# Homework: Search Evaluation

## Evaluation data

For this homework, we will use the same dataset we generated in the videos.

Let's get them:

In [1]:
import requests
import pandas as pd

url_prefix = 'https://raw.githubusercontent.com/DataTalksClub/llm-zoomcamp/main/03-evaluation/'
docs_url = url_prefix + 'search_evaluation/documents-with-ids.json'
documents = requests.get(docs_url).json()

ground_truth_url = url_prefix + 'search_evaluation/ground-truth-data.csv'
df_ground_truth = pd.read_csv(ground_truth_url)
ground_truth = df_ground_truth.to_dict(orient='records')
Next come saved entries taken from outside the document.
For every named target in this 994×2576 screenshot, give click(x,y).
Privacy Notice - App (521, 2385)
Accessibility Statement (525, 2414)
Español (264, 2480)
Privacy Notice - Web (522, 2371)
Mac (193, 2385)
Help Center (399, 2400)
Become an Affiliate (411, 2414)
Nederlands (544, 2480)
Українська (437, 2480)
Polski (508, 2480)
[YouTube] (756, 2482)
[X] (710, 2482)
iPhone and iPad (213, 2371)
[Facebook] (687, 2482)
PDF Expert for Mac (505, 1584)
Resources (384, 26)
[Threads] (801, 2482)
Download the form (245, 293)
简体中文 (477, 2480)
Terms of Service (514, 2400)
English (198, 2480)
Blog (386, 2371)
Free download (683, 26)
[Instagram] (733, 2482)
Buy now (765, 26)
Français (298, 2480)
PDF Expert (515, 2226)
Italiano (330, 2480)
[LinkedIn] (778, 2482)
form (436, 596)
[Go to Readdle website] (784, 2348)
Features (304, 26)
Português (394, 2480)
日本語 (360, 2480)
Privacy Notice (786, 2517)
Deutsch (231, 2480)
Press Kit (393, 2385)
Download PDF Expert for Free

Here, documents contains the documents from the FAQ database with unique IDs, and ground_truth contains generated question-answer pairs.
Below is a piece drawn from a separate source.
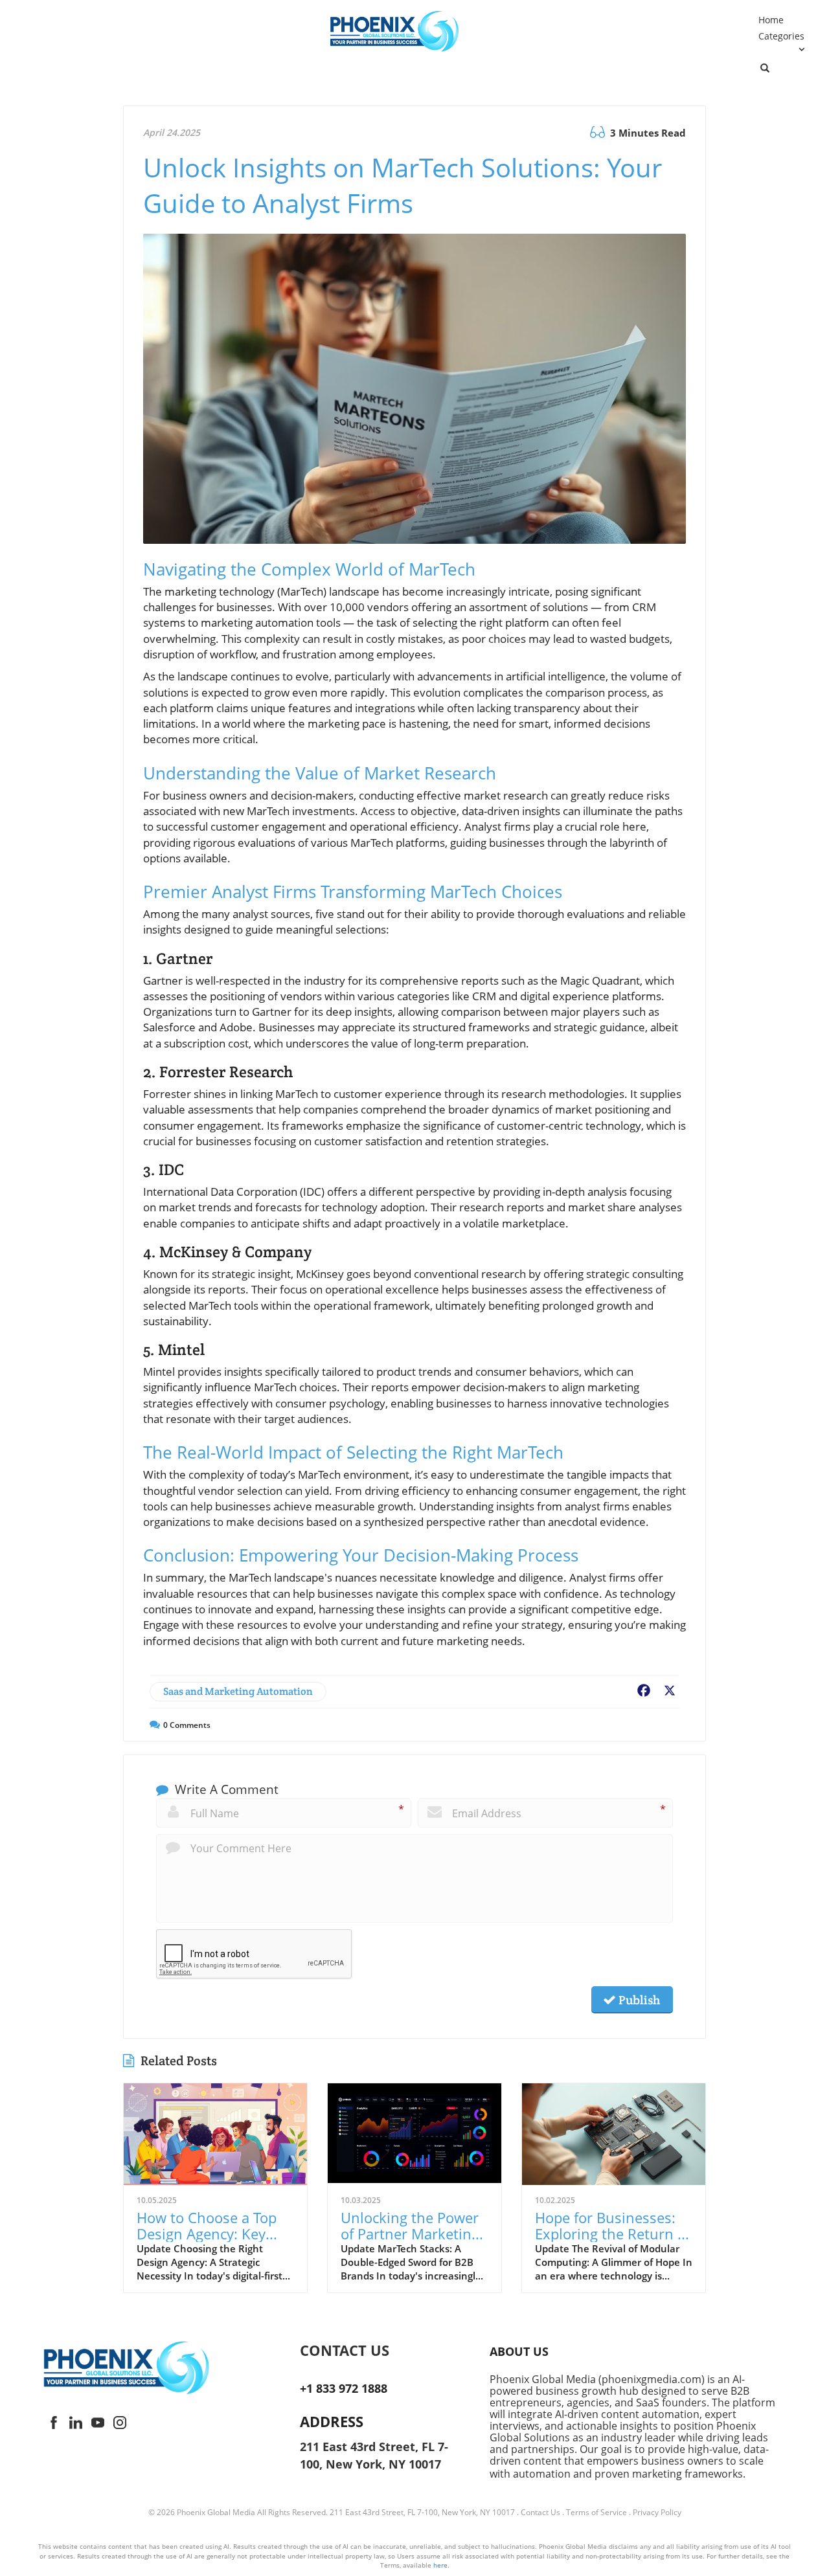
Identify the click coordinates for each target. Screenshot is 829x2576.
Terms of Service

Also, we will need the code for evaluating retrieval:

In [2]:
from tqdm.auto import tqdm

def hit_rate(relevance_total):
    cnt = 0

    for line in relevance_total:
        if True in line:
            cnt = cnt + 1

    return cnt / len(relevance_total)

def mrr(relevance_total):
    total_score = 0.0

    for line in relevance_total:
        for rank in range(len(line)):
            if line[rank] == True:
                total_score = total_score + 1 / (rank + 1)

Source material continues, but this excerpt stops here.